Can you transcribe the entries word for word, from the line containing "The height and" through the end of the entries, leaving out the pictures?

[Stored dataset items]
--- Start ---

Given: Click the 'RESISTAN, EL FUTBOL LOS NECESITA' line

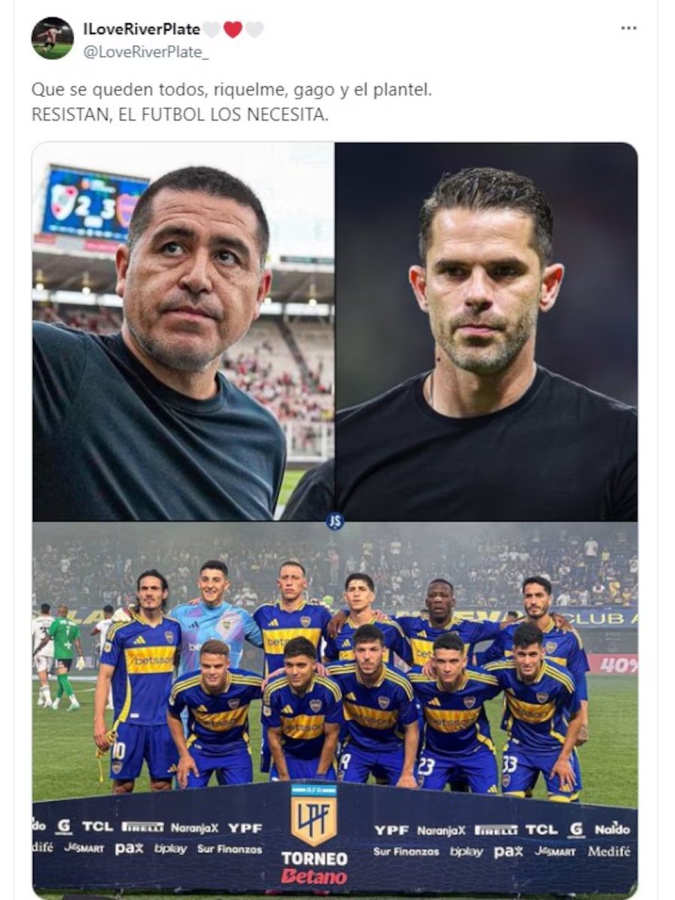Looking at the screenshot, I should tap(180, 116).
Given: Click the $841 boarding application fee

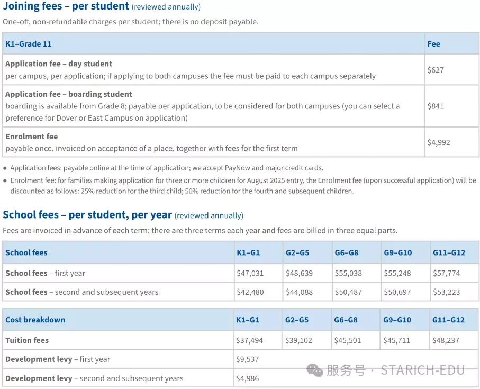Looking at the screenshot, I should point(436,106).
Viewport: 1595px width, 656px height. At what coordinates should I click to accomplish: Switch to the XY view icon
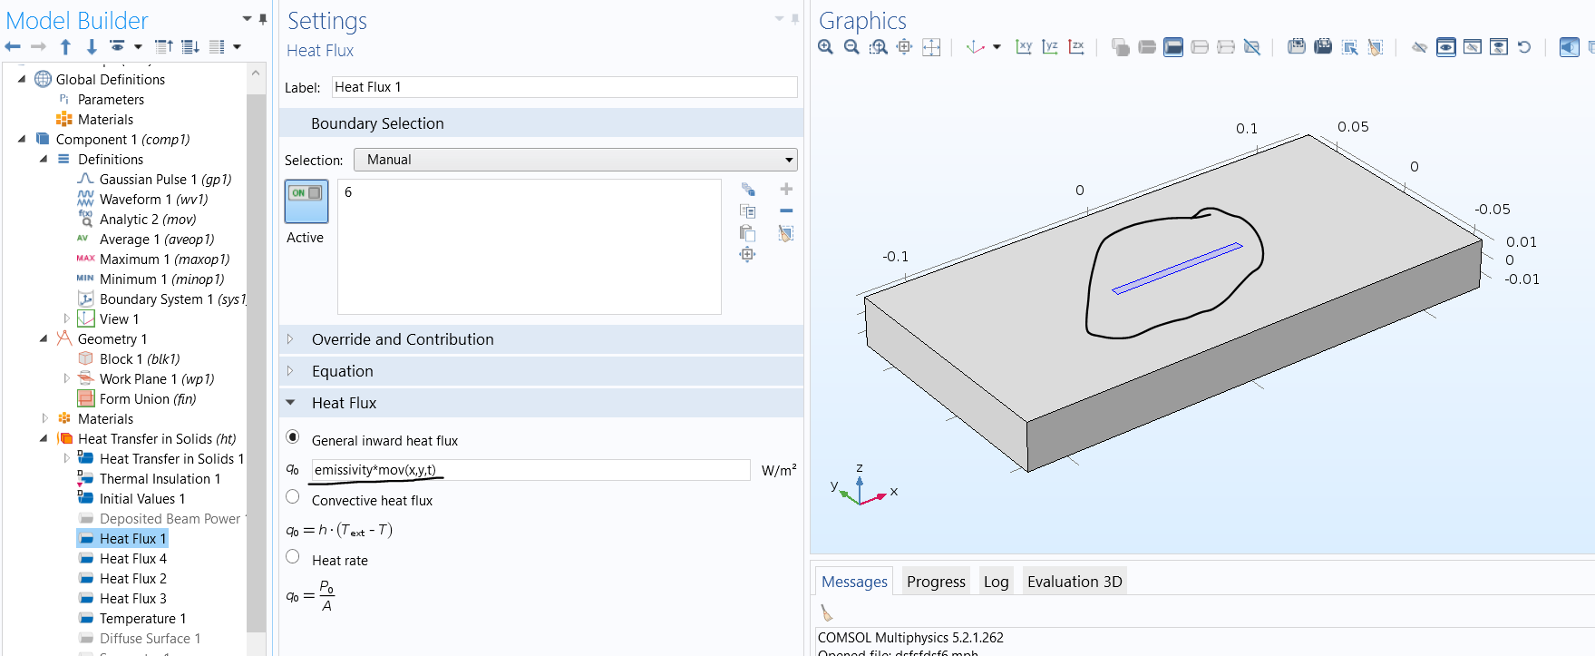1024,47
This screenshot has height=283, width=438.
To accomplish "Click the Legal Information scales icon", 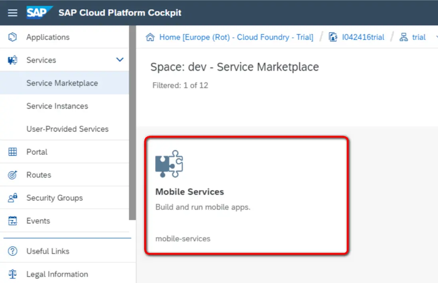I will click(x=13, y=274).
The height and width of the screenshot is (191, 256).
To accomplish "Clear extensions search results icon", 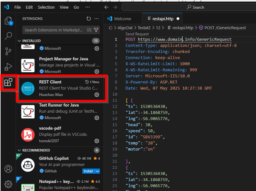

--- End ---

**Exercise solution**
The height and width of the screenshot is (191, 256).
To accomplish "Clear extensions search results icon", 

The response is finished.